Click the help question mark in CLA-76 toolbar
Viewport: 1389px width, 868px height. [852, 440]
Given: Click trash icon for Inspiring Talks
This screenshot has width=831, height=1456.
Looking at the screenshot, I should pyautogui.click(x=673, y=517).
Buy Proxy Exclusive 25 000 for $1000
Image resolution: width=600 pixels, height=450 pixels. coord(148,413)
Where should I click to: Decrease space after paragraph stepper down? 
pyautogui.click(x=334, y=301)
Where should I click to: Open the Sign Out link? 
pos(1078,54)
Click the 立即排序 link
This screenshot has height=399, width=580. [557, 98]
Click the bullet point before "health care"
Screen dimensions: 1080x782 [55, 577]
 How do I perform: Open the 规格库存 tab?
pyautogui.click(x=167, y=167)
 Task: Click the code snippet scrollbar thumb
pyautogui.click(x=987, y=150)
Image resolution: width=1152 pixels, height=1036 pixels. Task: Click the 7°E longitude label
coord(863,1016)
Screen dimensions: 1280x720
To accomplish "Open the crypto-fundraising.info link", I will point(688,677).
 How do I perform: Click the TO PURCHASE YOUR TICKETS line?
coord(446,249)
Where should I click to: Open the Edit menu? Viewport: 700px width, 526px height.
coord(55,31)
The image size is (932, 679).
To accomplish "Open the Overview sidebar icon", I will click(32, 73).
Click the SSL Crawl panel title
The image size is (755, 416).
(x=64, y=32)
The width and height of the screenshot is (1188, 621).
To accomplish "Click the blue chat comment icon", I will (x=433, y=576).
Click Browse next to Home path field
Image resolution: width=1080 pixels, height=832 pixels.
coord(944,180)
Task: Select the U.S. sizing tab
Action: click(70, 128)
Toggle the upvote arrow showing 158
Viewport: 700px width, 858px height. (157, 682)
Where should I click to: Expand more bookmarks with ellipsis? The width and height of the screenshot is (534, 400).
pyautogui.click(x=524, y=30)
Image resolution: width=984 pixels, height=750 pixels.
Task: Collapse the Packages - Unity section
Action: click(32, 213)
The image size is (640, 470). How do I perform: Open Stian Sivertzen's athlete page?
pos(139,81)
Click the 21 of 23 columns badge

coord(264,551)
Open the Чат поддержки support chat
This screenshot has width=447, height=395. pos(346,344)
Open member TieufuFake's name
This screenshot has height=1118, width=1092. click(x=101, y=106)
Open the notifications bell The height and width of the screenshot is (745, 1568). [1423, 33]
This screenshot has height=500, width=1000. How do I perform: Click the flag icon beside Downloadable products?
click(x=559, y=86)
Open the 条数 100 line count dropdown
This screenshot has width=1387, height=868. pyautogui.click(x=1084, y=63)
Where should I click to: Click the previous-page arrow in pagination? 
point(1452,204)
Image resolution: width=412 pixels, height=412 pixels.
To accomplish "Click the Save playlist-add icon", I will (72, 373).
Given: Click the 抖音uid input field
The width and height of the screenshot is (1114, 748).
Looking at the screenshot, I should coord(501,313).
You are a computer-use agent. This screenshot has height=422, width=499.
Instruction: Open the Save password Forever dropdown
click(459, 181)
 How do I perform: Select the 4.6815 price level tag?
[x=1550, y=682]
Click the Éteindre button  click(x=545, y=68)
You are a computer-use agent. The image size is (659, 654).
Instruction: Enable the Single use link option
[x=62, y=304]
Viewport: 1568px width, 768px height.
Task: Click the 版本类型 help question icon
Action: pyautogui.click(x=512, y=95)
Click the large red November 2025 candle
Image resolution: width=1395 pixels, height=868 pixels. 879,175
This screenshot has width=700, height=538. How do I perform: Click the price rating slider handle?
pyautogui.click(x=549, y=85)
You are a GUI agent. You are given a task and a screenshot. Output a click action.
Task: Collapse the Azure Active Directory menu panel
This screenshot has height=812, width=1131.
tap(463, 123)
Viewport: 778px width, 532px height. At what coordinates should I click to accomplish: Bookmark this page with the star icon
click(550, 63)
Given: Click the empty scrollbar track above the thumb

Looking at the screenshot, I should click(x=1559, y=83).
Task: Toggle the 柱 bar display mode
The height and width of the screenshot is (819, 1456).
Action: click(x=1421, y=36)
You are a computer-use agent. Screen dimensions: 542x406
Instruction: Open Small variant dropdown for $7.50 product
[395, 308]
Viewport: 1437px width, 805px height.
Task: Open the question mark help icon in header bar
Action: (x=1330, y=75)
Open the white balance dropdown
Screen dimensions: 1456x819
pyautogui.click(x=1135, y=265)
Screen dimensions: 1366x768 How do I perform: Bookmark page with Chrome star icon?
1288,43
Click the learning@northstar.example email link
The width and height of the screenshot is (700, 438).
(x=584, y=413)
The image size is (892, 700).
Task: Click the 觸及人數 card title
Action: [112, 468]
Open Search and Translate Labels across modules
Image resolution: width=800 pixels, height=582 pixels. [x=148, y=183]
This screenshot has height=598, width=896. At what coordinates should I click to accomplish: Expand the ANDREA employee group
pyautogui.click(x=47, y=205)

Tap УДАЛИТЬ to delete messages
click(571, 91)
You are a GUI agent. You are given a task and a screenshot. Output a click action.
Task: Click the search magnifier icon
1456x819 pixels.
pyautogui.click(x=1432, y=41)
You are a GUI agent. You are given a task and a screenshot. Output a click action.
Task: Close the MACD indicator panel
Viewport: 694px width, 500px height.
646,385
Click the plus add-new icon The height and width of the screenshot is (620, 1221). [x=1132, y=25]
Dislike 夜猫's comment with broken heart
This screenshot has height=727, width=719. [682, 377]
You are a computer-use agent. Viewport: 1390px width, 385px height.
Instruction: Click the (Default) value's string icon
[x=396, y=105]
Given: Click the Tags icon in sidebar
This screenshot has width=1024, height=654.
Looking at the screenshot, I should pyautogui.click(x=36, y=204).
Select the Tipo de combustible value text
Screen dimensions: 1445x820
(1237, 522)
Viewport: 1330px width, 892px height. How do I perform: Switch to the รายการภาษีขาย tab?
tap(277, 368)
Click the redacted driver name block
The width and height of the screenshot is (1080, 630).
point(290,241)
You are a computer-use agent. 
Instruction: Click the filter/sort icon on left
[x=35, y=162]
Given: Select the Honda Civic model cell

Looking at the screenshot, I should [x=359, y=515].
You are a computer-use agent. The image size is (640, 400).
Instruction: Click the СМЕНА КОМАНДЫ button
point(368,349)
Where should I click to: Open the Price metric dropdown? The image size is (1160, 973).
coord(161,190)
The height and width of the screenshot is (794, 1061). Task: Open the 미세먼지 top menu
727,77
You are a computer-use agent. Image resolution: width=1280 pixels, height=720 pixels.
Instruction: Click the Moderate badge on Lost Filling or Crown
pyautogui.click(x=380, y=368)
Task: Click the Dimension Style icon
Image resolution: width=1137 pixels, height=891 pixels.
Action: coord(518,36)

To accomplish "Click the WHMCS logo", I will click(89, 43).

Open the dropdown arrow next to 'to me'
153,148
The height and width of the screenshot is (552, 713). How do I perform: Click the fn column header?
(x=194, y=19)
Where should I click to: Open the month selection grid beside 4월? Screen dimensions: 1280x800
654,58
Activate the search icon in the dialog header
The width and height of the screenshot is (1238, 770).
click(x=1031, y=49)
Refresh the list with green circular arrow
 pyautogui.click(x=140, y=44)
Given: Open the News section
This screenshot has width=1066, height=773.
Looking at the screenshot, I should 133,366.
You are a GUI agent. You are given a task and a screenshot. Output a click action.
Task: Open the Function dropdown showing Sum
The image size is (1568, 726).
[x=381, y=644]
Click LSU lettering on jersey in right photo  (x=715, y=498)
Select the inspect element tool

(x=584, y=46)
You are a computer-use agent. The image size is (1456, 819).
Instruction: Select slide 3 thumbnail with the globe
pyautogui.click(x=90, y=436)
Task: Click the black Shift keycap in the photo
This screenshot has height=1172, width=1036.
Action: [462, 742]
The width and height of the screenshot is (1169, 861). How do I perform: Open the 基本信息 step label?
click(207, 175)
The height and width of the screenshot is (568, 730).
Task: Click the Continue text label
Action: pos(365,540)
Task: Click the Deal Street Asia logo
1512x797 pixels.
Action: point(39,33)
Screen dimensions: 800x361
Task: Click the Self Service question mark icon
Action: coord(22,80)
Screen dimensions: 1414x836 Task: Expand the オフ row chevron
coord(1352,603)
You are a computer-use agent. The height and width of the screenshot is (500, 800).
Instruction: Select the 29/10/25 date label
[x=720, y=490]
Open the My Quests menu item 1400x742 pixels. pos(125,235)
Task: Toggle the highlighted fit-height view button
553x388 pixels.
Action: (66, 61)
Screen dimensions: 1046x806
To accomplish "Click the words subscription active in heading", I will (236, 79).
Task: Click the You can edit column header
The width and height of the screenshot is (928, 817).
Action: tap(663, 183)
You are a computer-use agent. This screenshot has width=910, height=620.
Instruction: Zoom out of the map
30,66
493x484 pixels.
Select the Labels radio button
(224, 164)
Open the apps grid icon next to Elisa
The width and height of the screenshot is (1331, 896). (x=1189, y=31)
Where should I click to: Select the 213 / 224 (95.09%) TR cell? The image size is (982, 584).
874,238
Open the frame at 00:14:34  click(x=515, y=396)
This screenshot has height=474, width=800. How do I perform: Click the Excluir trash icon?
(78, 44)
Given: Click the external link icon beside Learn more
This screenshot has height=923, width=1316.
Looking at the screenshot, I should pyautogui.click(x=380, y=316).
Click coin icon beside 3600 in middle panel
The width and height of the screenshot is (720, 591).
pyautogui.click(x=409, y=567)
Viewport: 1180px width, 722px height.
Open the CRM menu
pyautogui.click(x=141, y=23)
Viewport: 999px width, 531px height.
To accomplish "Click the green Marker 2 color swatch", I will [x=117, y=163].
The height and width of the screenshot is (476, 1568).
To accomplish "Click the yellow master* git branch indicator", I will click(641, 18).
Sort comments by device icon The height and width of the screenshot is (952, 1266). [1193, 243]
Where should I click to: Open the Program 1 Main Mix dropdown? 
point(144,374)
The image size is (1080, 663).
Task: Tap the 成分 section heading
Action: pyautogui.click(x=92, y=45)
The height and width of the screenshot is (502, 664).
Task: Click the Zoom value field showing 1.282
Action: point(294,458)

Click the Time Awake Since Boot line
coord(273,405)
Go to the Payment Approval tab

→ **Task objective**
Reproduce word for word the rows starting with the line that contains "Given: Click trash icon for Inspiring Talks" and ending with the line that contains "(x=64, y=32)", including both of those lines.

→ **Problem solution**
Given: Click trash icon for Inspiring Talks
This screenshot has width=831, height=1456.
Looking at the screenshot, I should pyautogui.click(x=673, y=517).
Buy Proxy Exclusive 25 000 for $1000
Image resolution: width=600 pixels, height=450 pixels. coord(148,413)
Where should I click to: Decrease space after paragraph stepper down? 
pyautogui.click(x=334, y=301)
Where should I click to: Open the Sign Out link? 
pos(1078,54)
Click the 立即排序 link
This screenshot has height=399, width=580. [557, 98]
Click the bullet point before "health care"
Screen dimensions: 1080x782 [55, 577]
 How do I perform: Open the 规格库存 tab?
pyautogui.click(x=167, y=167)
 Task: Click the code snippet scrollbar thumb
pyautogui.click(x=987, y=150)
Image resolution: width=1152 pixels, height=1036 pixels. Task: Click the 7°E longitude label
coord(863,1016)
Screen dimensions: 1280x720
To accomplish "Open the crypto-fundraising.info link", I will point(688,677).
 How do I perform: Click the TO PURCHASE YOUR TICKETS line?
coord(446,249)
Where should I click to: Open the Edit menu? Viewport: 700px width, 526px height.
coord(55,31)
The image size is (932, 679).
To accomplish "Open the Overview sidebar icon", I will click(32, 73).
Click the SSL Crawl panel title
The image size is (755, 416).
(x=64, y=32)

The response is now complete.